The 54th Shields class national championship, hosted out of the Edgartown Yacht Club, ended on Saturday with Ted Slee’s Newport-based boat, Maverick, taking home the first place prize. In one of the best hometown performances in recent memory, Paul Mitchell of Edgartown worked his way onto the podium.

“We got a fifth!” Mr. Mitchell said at the awards dinner Saturday evening. “We were delighted with it.”

The Shields is a classic Sparkman & Stephens design, 30 feet in length with a 6.5-foot beam and elegant lines. About 20 of the speedy boats participated in the regatta this past week, with five of those based in Edgartown.

“Edgartown’s been racing Shields for quite a while,” race organizer and retired Coast Guard Captain Bob Hurst said. “But this weekend we had racers show up all the way from Monterrey, and boats come up from Long Island Sound and Newport.”

Relatively mild conditions on the first two days gave way to high gales and rain on the latter two. — Louisa Gould

The course is six miles in length, with turnarounds every 1.5 miles. Depending on the wind, race organizers will change the signal cones so the course has two downwind and two upwind legs. For the national championship, relatively mild conditions on the first two days gave way to high gales and rain on the latter two, making for an exciting finish to the event.

“It was wet, wild, lots of wind, lots of bruises,” Mr. Hurst said. “There were big smiles at the end of the day when we got to come in.”

The widest grin came from the face of champion Ted Slee.

“This is our first time racing Shields here in Edgartown and it’s been great,” Mr. Slee said afterward. “I’ve been so lucky to have such great friends I can get out on the water and have fun with. If we’re not having fun, we’re not going fast.”

Mr. Slee came to the event prepared. Weeks before the race, he’d readied his Spotify playlists for the boat and filled an entire excel spreadsheet with score predictions for his competitors, factoring in their performance during the nine-week Shields racing season. After four second-place finishes in the first four races this weekend, Mr. Slee felt confident about his chances, and a first-place finish on Friday, followed by another second, and then another first, sealed the deal.

“On Thursday, the wind was out of the south, but the last two days wind came out of the north and it created big bumpers,” said crewmember Bob Geisser. “We sailed well together, so we were able to overcome the adversity. This was a great fleet we raced against, and they made us work for these results.”

The course is six miles in length, with turnarounds every 1.5 miles. — Louisa Gould

Mr. Slee’s crew on the Maverick faced its own share of adversity as well. Hall of fame sailing tactician Betsy Alison, who’s coached for the U.S. Olympic team and won multiple J21 world championships, slipped and fell during a mark-rounding, slicing her leg with a laceration that extended the entirety of her calf. Ms. Alison refused to seek medical attention on the water, instead opting to tourniquet the wound with her official national championship shirt. Only after the Maverick finished the race in first place did Ms. Alison make her way to the hospital, where she promptly received 40 stitches and a much-needed respite.

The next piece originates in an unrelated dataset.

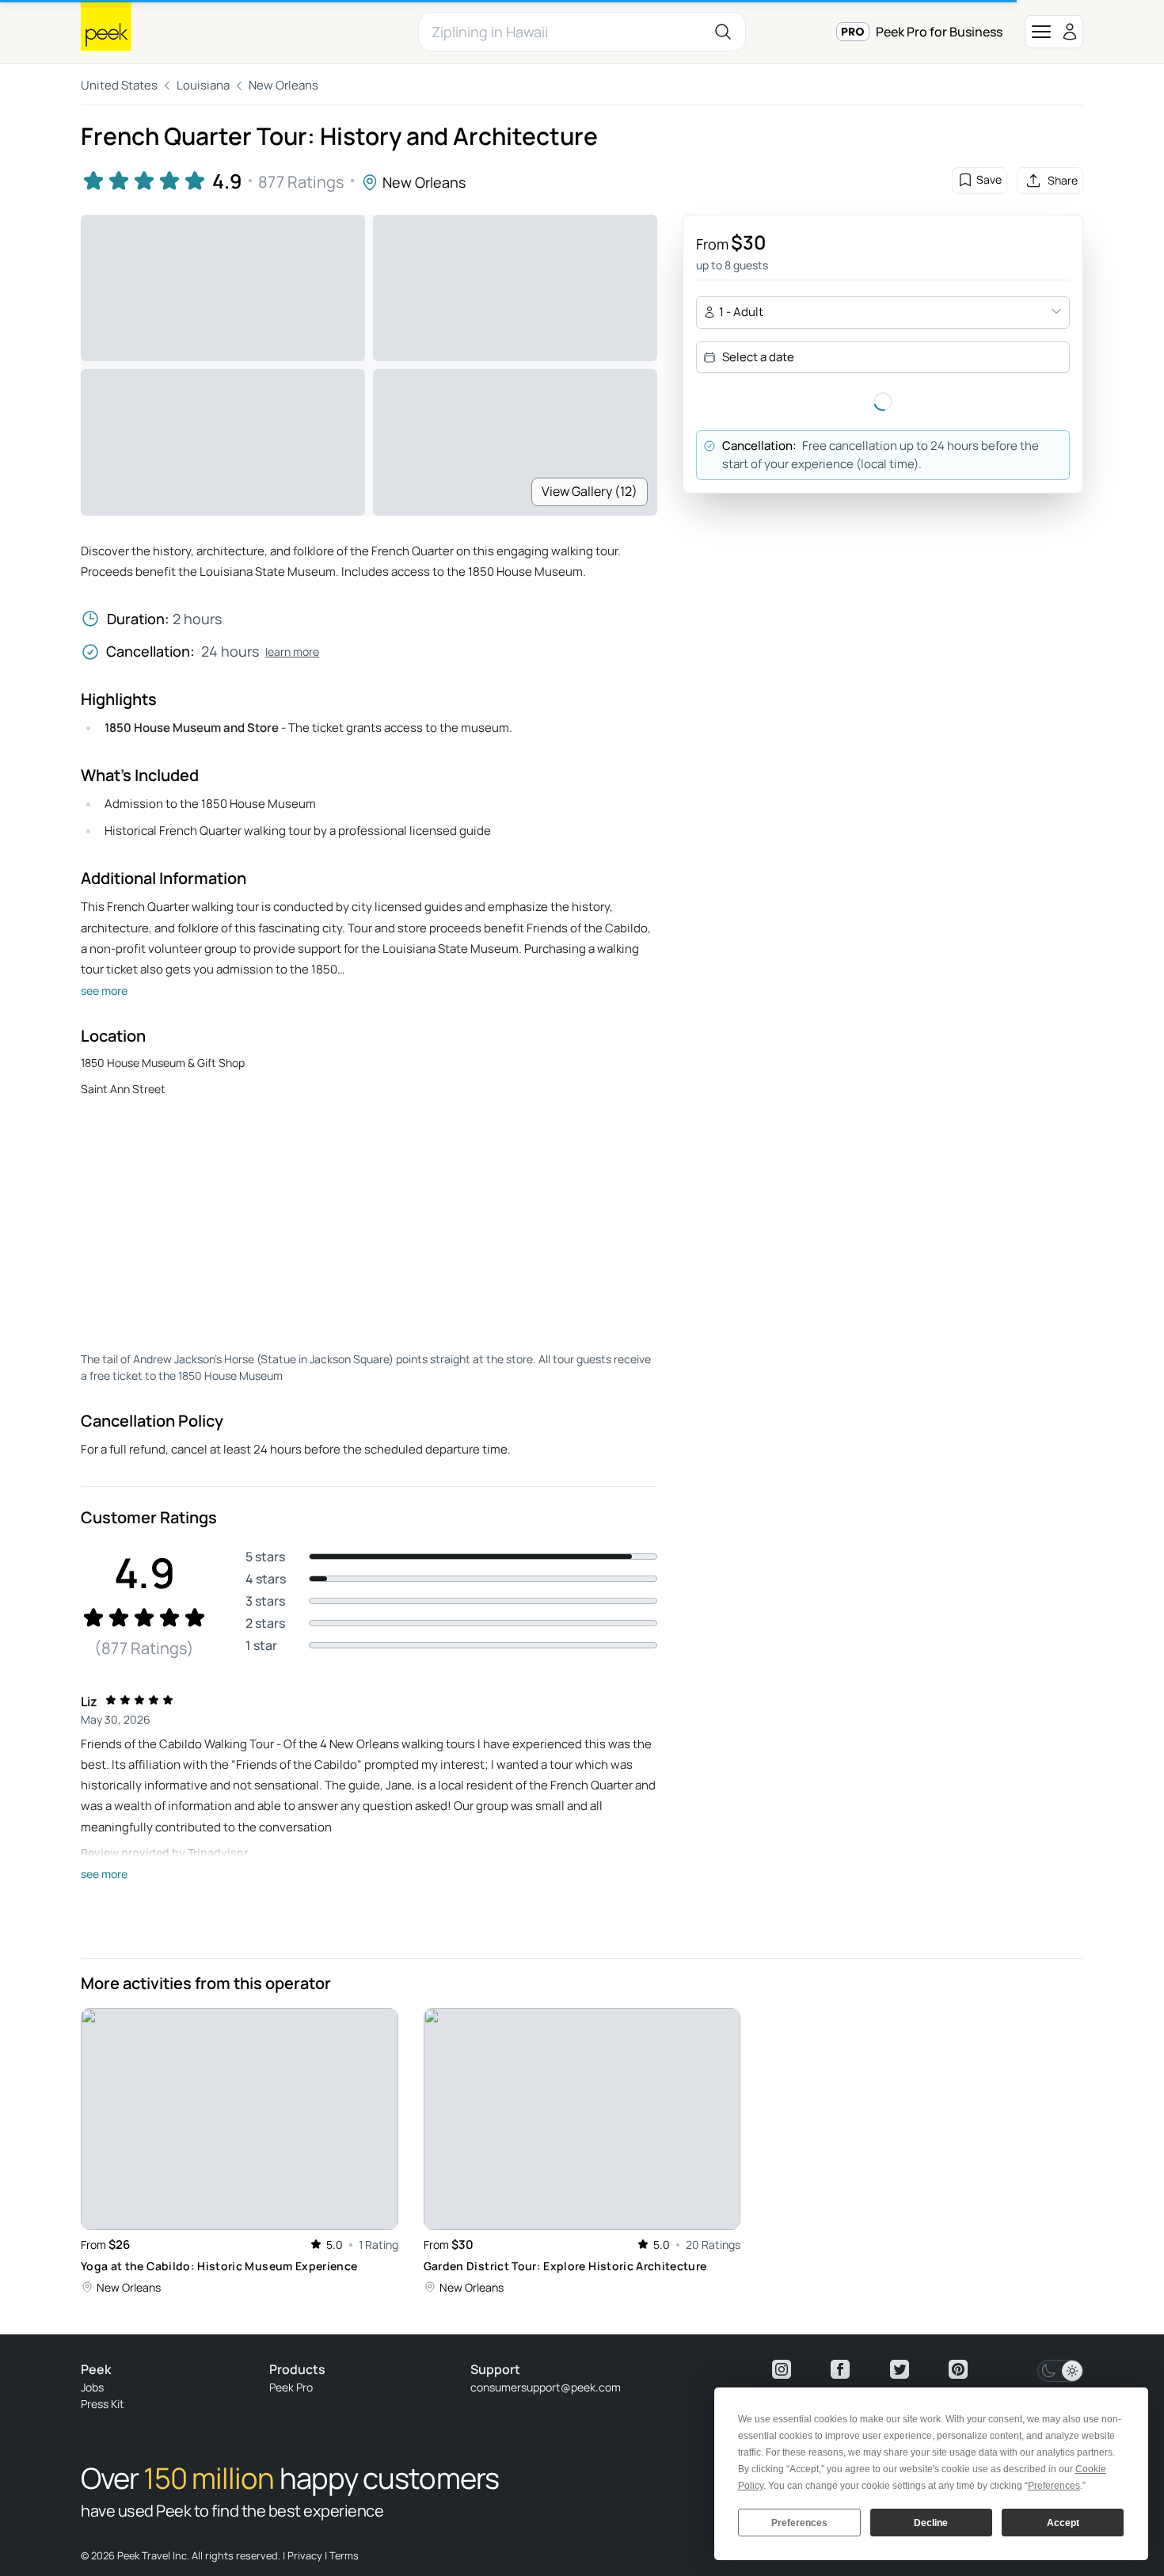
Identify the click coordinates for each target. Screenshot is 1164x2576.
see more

“Suffice to say, she’s a very, very tough lady,” said crewmember Anderson Reggio. “Her shirt looked like the Shroud of Turin. She’s thinking about framing it.”

“Betsy’s an unbelievable sailor,” Mr. Geisser added. “All of us couldn’t touch Betsy with a 10-foot pole.”

After Betsy went down on Friday, the Maverick needed to find a replacement for the final two Saturday races. They turned to 17-year-old regional high school student and Sail Martha’s Vineyard product Joe Serpa, who was at home in Edgartown when he got the call Friday night.

“I’ve never sailed Shields before, so it was great having these guys who knew what they were doing showing me the ropes,” Joe said. “And I won a national championship, too.”

Mr. Serpa even got to drive home on the final leg of the last race Saturday.

“It was pretty cool to have Joe,” Mr. Slee said. “Just seeing the smile on his face, I knew we created another Shields racer. We couldn’t have won the race without him.”

Saturday’s awards dinner was the last event of the season for the Edgartown Yacht Club, which is closing its doors for renovations to raise the building by two feet. That meant drinks were on the house, and Mr. Slee’s crew took advantage, filling their trophy to the brim.

At the dinner, Edgartown Yacht Club racer Steven Mettler won most improved sailor and fellow yacht club member Ted Knight won the Gordon Award for the sailor who finishes highest in his or her first competition. The sweetest moment of the evening came moments before the dessert platter, when fifth-place finisher Paul Mitchell honored patron saint of Edgartown Shields racing, John Klein. Mr Klein started Shields racing in 1963 and has finally decided to call it quits.

Mr. Klein, at age 77, worked on the floor deck of his boat all week and got a third in the final race Saturday.

“John is the heart and soul of the Shields fleet no. 80,” Mr. Mitchell said, choking back tears. “And I believe the entire Shields fleet has never had a better participant. Let it be known that the Shields class now recognizes him as one of its great sailors.”